EXTRACT TO READ:
• • • • •

Moment of Inertia of a cube (arbitrary axis)

Geometry Level pending

You have a cube of mass $1$ kg, and side length $20 \text{ cm}$ centered at the origin. Find its moment of inertia about an axis passing through the origin and having a direction vector $d = (1, 4, 3 )$ . Report your answer in SI units.

The answer is 0.00666.

3 solutions

Karan Chatrath
May 25, 2020

Nice problem. Consider a point on the line along the given direction and passing through the origin:

$\vec{r}_L = t\left(\hat{i} + 4 \ \hat{j} + 3 \ \hat{k}\right)$

Any point within the cube is:

$\vec{r}_P =x \ \hat{i} + y \ \hat{j} + z \ \hat{k}$

Vector joining these two points is:

$\vec{r}_D = \vec{r}_P - \vec{r}_L$

Since we consider perpendicular distances from the axis to compute moments of inertia, the vector $\vec{r}_D$ must be perpendicular to the line:

$\implies \vec{r}_D \cdot \left(\hat{i} + 4 \ \hat{j} + 3 \ \hat{k}\right)$

This gives:

$t = \frac{x}{26}+\frac{2\,y}{13}+\frac{3\,z}{26}$

So finally, the vector $\vec{r}_D$ in terms of $x$ , $y$ and $z$ is:

$\vec{r}_D= \left(\frac{2\,y}{13}-\frac{25\,x}{26}+\frac{3\,z}{26}\right) \ \hat{i} + \left(\frac{2\,x}{13}-\frac{5\,y}{13}+\frac{6\,z}{13}\right) \ \hat{j} + \left(\frac{3\,x}{26}+\frac{6\,y}{13}-\frac{17\,z}{26}\right) \ \hat{k}$

A volume mass element is:

$dM = \frac{1}{0.2 \times 0.2 \times 0.2} \ dx \ dy \ dz$ $\implies dM = 125 \ dx \ dy \ dz$

The moment of inertia is therefore:

$I = \int_{V} \lvert \vec{r}_D \rvert^2 dM$ $I = 125\int_{-0.1}^{0.1} \int_{-0.1}^{0.1} \int_{-0.1}^{0.1} \lvert \vec{r}_D \rvert^2 \ dx \ dy \ dz$

Leaving out further evaluations, the result comes out to be:

$I = \frac{1}{150} \approx 0.006667$

Steven Chase
May 25, 2020

Perform a triple integral over the cube interior. Determine the distance from each infinitesimal mass to the axis using the formula at this Wolfram Mathworld link . The formula for $d^2$ in terms of cross products near the end is particularly useful. The moment comes out to $\approx 0.006666$

import math

Num = 400

M = 1.0
S = 0.2

V = S**3.0
rho = M/V

dx = S/Num
dy = dx
dz = dx

dV = dx*dy*dz
dm = rho*dV

#####################################

# Two points used in distance calcs

x1 = 0.0
y1 = 0.0
z1 = 0.0

x2 = 1.0
y2 = 4.0
z2 = 3.0

#####################################

I = 0.0

x = -S/2.0

while x <= S/2.0:

    y = -S/2.0

    while y <= S/2.0:

        z = -S/2.0

        while z <= S/2.0:

            v1x = x2 - x1
            v1y = y2 - y1
            v1z = z2 - z1

            v2x = x1 - x
            v2y = y1 - y
            v2z = z1 - z

            v1sq = v1x**2.0 + v1y**2.0 + v1z**2.0

            crossx = v1y*v2z - v1z*v2y
            crossy = -(v1x*v2z - v1z*v2x)

• • • • •

AVAILABLE DATA:

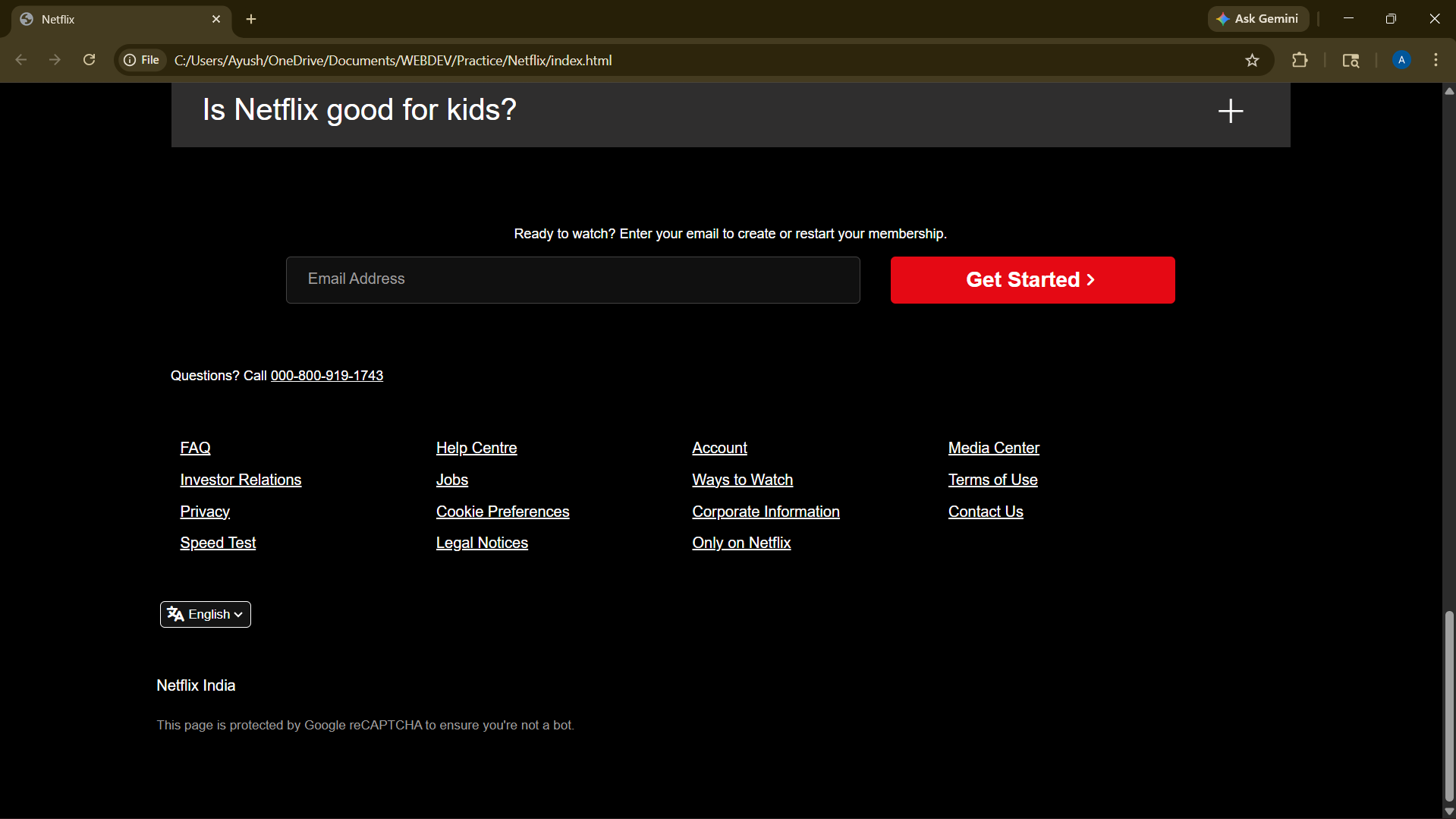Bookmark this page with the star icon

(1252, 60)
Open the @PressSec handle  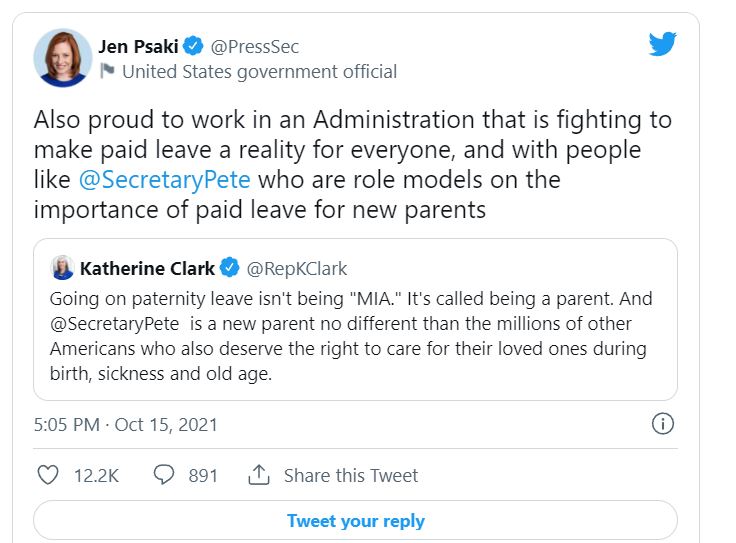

• • • • •

THE TASKS:
(a) How would you summarize the moment-of-inertia thread in two sentences?
(b) Does the moment-of-inertia thread support each of these statements? Answer yes or no for each, quoting the deciding words. (i) Karan Chatrath's mass element uses a density of 125. (ii) Steven Chase's code sets Num to 100. (iii) Karan Chatrath shows every step of the final evaluation.
(c) Answer these questions on the moment-of-inertia thread:
(i) How many solutions does the page list?
(ii) On what date is Steven Chase's solution posted?
(iii) What value does Steven Chase's code assign to S?
The lines have no connection to the moment-of-inertia thread.

THE RESULTS:
(a) The moment-of-inertia thread asks for the moment of inertia of a 1 kg cube with 20 cm sides, centered at the origin, about an axis through the origin with direction vector (1, 4, 3), and gives the answer as 0.00666. Karan Chatrath finds the vector perpendicular to the axis and integrates its squared length over the cube to get 1/150 ≈ 0.006667, while Steven Chase performs a triple integral using a distance formula from Wolfram MathWorld and gets about 0.006666.

(b)
(i) Yes: "dM = 125 \ dx \ dy \ dz"
(ii) No: "Num = 400"
(iii) No: "Leaving out further evaluations, the result comes out to be"

(c)
(i) 3
(ii) May 25, 2020
(iii) 0.2